Fresh off a flight to Milan, waiting for my suite at the Hotel Principe di Savoia, I had lunch in its Ristorante Acanto. Savoring a plate of warm linguine topped with Calvisius caviar and dried caviar shavings, a dish devised by chef Matteo Gabrielli as an homage to Gualtiero Marchesi, the father of modern Italian cuisine, I got to thinking about my past in Milan, the northern city that’s the symbol of both business and luxury Italian-style.
When I first arrived in the late 1980s, covering fashion shows as a young columnist for the New York Times, I stayed just across Piazza della Repubblica at The Palace, then the Principe’s modern sibling in the Ciga Hotel family; it was considered all-business. The Principe’s denizens were grand fashion editors and merchants, who delighted in its profound luxury. Now, the Palace is a Westin, and the Principe one of the Dorchester chain’s grand, old-world palace hotels. I wanted a weekend in that Milano, a place of cosseting, old-fashioned elegance.

Ristorante Acanto
Indeed, the trip was planned to be all-luxury from the moment of take-off. So, it was also the first time I tried La Compagnie, the two-jet airline that flies business-class-only to Milan, Paris and in summertime, Nice. Its lie-flat seats, gourmet food, Gulfstream-style take-offs and personal service more than make up for having to fly in and out of Newark and Milan’s Malpensa, neither offering an experience worth mentioning.

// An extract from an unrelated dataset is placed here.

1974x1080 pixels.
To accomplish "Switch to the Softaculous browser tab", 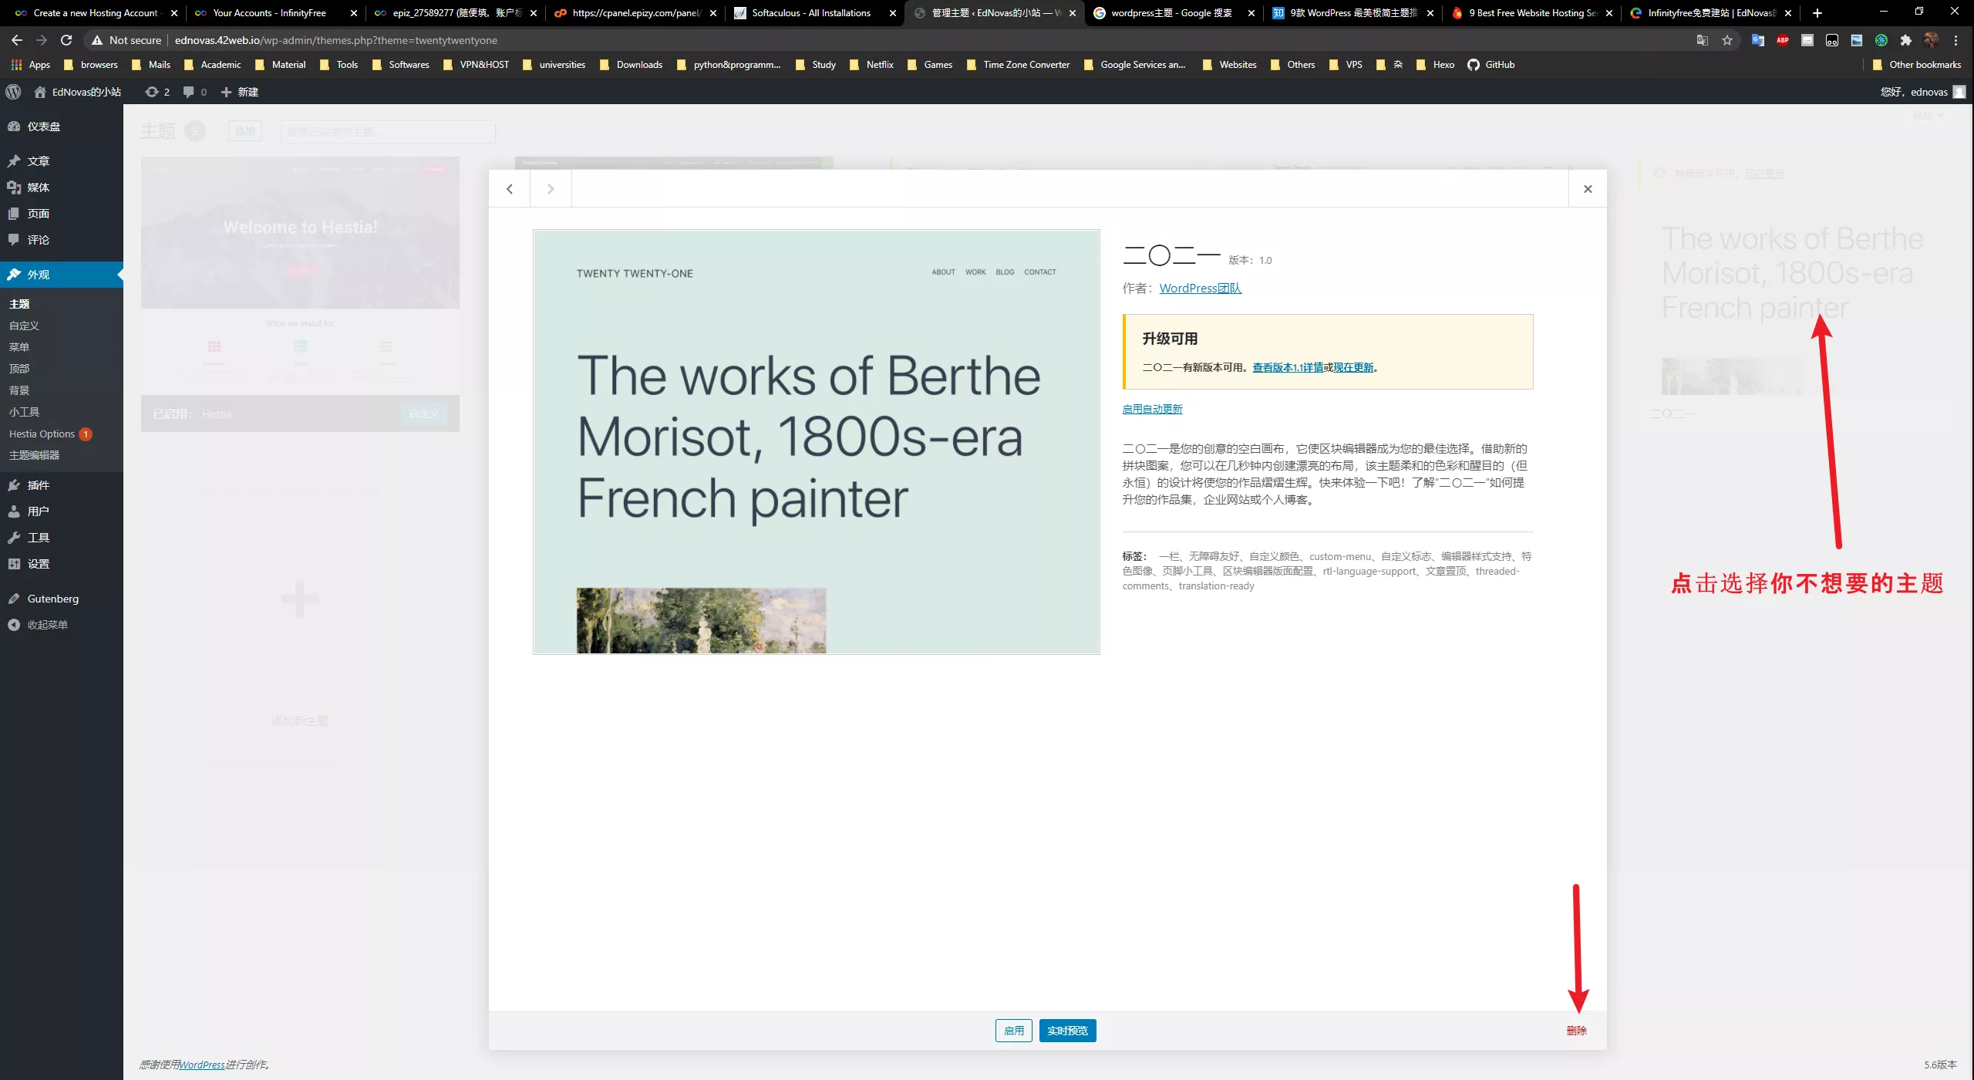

But back to Milan, where my wife and I also chose to sample vogue-ish high-end restaurants rather than old reliables. The first night, we hit Osteria Serafina, unrelated to America’s restaurants of that name, where the food is, as an ‘80s fashion brand put it, classico con twist. The next, wrapped in the dark-wood-and-mirrored ambience of Al Baretto Sant’Ambrogio, I ate violet artichokes and classic veal Milanese surrounded by the young and pretty patrons of this modernized tribute to the city’s high-end classics.

10 Corso Como
In between, we shopped 10 Corso Como, a modern fashion concept store in an old garage, and took in Anselm Kiefer’s The Women Alchemists, a site-specific installation of forty-two monumental paintings of mostly forgotten female pioneers of chemistry and medicine in the awesome Sala delle Cariatidi of Milan’s Palazzo Reale. Erected in the late 18th century, left scarred by World War II bombing, and only semi-restored, it evokes the ravages of war beside the magnificence of civilization in the interplay of Kiefer’s work and 28 crumbling caryatid sculptures used as architectural supports. Then, it was back to the Principe, where the modern and the classic combine seamlessly, and luxury is revealed as the city’s defining business.